Australian first: Influenza vaccine now available for 5 years and older from pharmacists, but over 65’s still missing out.
Wednesday 6th March 2022
The Pharmaceutical Society of Australia’s (PSA) Queensland Branch welcomes increased access to the influenza vaccine for Queensland children, but is deeply concerned this is only temporary and that barriers to access still remain for those aged 65 and over.
Under emergency health orders, Queensland pharmacists can now administer influenza vaccines to children 5 years and over in any Australian Government and Queensland Government controlled COVID-19 vaccination service, including community pharmacies, medical centres, hospitals, Aboriginal Community Controlled Health Organisations (ACCHOs), aged care and disability centres.
PSA Queensland Branch President, Shane MacDonald, welcomed this Australian first move but was frustrated that access for an equally susceptible cohort remains restricted.
“This is a sensible change, and not a moment too soon.
“Children can be influenza super-spreaders and vaccination is the best line of defence for themselves and those around them.
“The upcoming school holidays are a great opportunity for kids to come in for their COVID-19 and influenza vaccines on the same day. Flu vaccines are available now, so make an appointment for the whole family today through your local pharmacy.
“Despite leading in the protection of children, the Queensland Government now needs to act to support those over the age of 65 to access National Immunisation Program flu vaccines from pharmacies.
“Right now, Queenslanders aged 65 years are unable to access the recommended vaccine for their age from their pharmacy, with the Queensland Government denying access to the National Immunisation Program to pharmacies, something that the rest of the country is supporting this year.
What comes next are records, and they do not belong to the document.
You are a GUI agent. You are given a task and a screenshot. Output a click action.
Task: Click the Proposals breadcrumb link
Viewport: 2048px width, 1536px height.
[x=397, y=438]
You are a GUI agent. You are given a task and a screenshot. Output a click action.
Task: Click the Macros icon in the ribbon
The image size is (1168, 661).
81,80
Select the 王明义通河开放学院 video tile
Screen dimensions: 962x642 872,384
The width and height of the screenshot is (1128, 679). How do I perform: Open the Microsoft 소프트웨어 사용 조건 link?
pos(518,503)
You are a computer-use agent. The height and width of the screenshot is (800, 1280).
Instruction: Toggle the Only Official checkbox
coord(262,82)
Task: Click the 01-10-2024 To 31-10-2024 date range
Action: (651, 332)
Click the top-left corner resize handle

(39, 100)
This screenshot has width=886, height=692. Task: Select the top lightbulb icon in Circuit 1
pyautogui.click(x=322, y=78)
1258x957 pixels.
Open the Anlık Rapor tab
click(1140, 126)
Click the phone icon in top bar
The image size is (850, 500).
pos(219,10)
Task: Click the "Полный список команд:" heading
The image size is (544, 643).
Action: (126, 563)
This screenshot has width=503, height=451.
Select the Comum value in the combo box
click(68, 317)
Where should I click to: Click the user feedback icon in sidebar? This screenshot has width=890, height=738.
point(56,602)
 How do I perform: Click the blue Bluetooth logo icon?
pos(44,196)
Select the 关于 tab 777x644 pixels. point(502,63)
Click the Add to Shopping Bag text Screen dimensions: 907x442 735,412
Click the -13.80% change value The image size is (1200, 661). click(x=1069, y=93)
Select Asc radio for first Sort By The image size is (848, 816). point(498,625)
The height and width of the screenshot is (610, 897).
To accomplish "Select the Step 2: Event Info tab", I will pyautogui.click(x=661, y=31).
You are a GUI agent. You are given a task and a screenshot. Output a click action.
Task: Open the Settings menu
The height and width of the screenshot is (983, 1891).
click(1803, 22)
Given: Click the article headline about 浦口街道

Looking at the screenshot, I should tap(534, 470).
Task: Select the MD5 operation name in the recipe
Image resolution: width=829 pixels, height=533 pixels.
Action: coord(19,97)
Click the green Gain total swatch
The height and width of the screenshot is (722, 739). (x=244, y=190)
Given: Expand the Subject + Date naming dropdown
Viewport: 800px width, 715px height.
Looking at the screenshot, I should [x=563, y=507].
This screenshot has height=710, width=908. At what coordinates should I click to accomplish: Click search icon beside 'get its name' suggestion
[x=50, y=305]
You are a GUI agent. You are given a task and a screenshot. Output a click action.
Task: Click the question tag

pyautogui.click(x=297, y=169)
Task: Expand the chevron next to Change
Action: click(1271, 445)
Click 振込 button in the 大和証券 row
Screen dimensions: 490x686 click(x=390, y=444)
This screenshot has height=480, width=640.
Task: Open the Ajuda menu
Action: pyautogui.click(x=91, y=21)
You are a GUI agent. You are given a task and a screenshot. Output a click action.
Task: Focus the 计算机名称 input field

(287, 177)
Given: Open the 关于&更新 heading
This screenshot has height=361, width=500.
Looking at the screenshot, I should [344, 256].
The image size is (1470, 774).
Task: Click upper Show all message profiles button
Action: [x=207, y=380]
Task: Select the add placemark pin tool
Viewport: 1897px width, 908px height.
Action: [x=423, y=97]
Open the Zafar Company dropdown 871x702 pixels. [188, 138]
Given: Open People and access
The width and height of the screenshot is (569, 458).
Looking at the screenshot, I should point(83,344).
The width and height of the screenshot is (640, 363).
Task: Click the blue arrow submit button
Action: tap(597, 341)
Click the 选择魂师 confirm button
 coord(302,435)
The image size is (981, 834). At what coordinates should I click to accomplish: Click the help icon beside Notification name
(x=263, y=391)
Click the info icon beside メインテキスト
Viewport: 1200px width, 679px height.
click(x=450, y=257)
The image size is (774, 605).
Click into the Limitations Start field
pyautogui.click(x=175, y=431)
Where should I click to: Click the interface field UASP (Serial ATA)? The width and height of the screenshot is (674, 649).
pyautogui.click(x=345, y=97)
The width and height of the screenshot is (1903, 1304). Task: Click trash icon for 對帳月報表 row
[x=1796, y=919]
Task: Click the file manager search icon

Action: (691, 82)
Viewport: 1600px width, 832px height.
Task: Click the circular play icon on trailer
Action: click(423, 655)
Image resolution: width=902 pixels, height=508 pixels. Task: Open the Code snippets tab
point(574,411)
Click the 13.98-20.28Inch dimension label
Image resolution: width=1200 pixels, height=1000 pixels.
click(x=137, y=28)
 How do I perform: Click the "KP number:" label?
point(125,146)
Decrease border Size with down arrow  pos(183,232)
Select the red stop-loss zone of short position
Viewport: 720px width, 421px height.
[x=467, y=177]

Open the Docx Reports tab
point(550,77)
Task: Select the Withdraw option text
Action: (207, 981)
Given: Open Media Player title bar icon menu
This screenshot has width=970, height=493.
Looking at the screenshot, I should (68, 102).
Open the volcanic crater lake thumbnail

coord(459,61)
“Experts anticipate that the severity of influenza will be highly unpredictable this year, and the season will soon be in full swing. By failing to allow pharmacists, our most accessible healthcare workforce, to vaccinate older Queenslanders, these people are being significantly disadvantaged.
“It makes no sense that a mum can bring her kids into the pharmacy for their flu vaccine, but grandma and grandpa can’t join them. Why do they need to join the queue at a government clinic, or make an appointment with a GP?
“We must join the rest of the country by removing barriers to vaccination and aligning the funding and regulation of pharmacist-administered vaccinations with that of all other authorised immunisers,” Mr MacDonald said.
PSA will continue to work closely with the Queensland Government to improve accessibility to the seasonal influenza vaccine, ultimately improving access for vulnerable Queenslanders.